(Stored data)
┄┄┄┄┄┄┄┄┄┄

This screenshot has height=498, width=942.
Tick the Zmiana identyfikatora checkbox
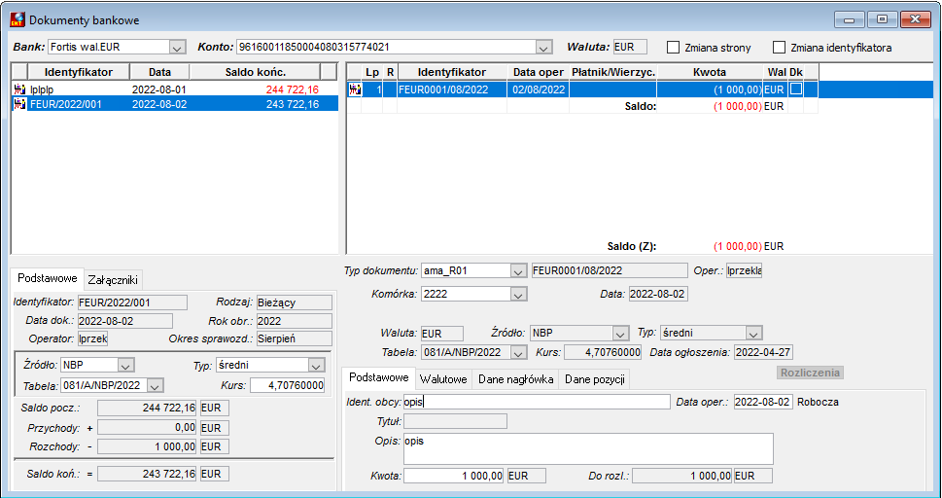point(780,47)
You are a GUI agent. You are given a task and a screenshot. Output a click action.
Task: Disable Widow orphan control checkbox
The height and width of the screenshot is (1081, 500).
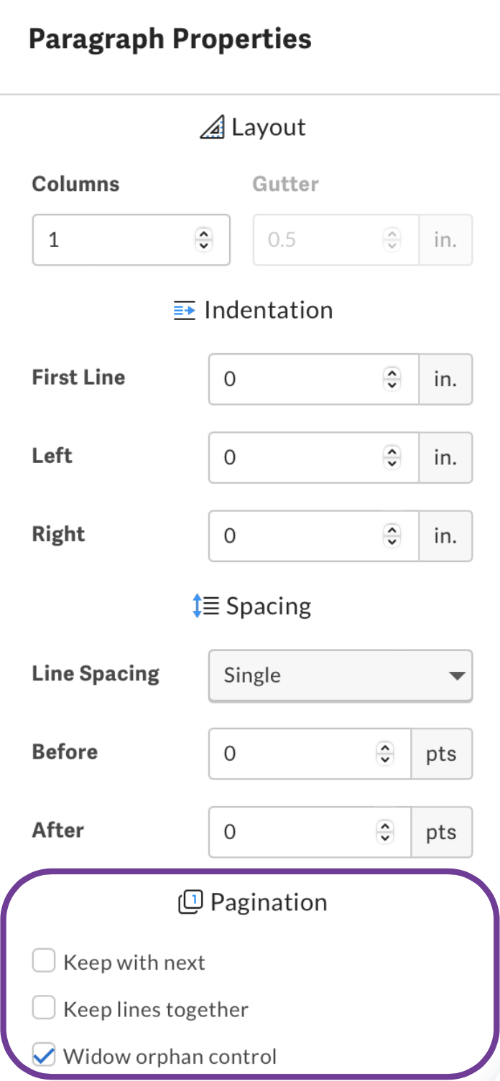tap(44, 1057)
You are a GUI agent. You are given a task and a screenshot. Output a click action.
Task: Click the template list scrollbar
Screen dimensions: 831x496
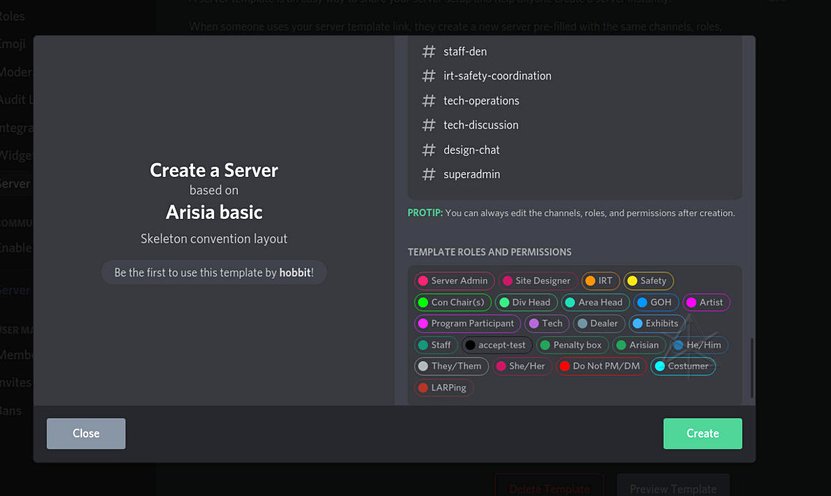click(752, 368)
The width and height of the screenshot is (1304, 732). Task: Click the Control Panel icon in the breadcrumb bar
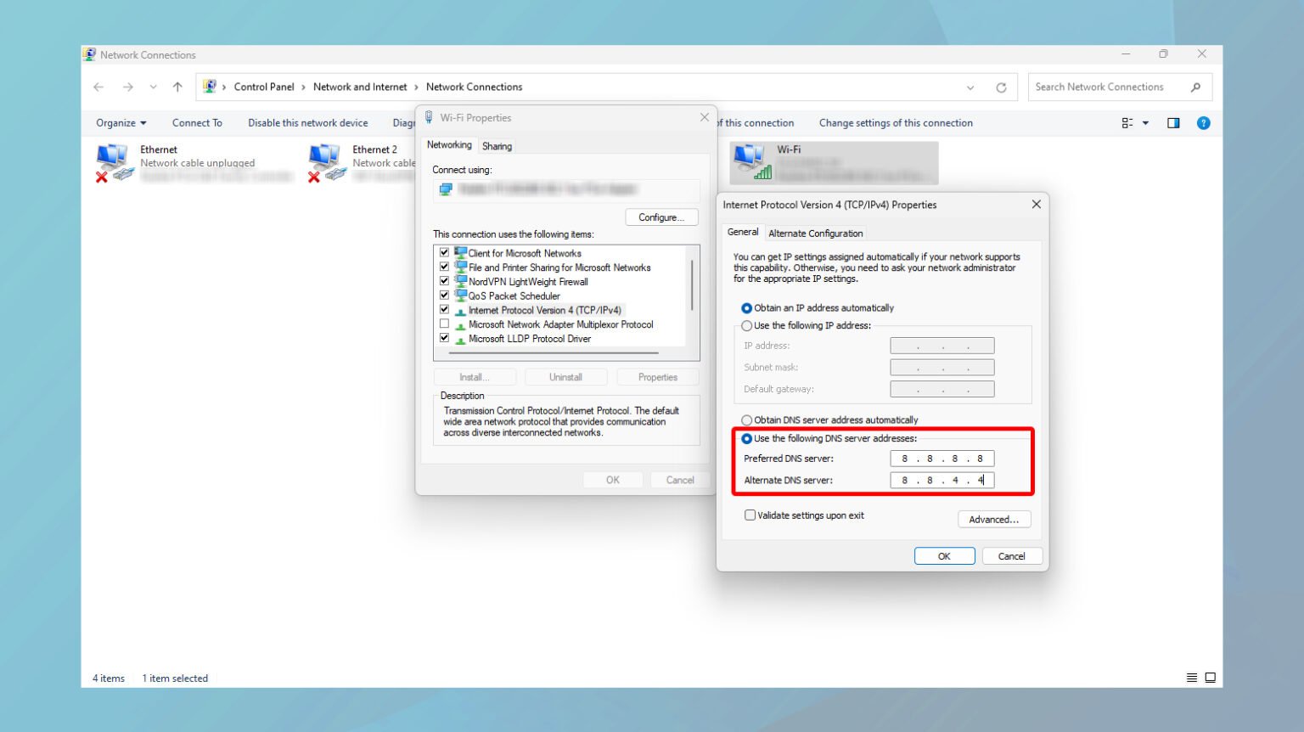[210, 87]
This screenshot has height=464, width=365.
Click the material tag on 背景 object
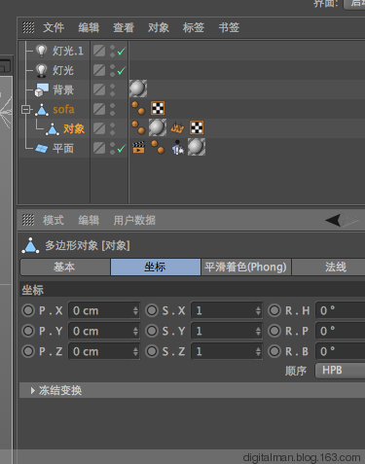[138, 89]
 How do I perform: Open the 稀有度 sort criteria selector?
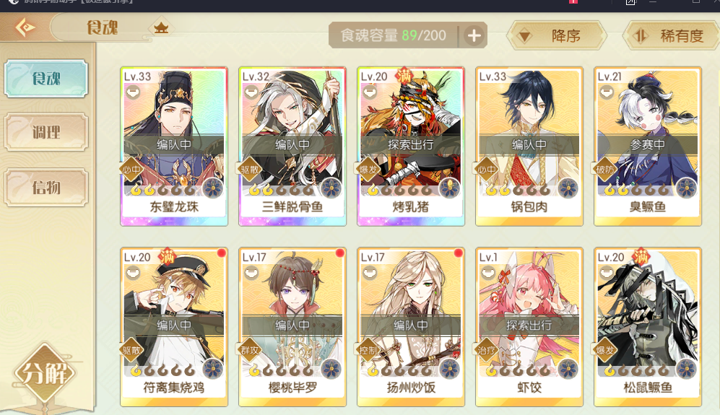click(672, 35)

┄┄┄┄┄┄┄┄┄┄

Task item -
Search the entries above for "This". Return every line that has it.

Reply -
This screenshot has height=498, width=942.
This screenshot has height=464, width=365.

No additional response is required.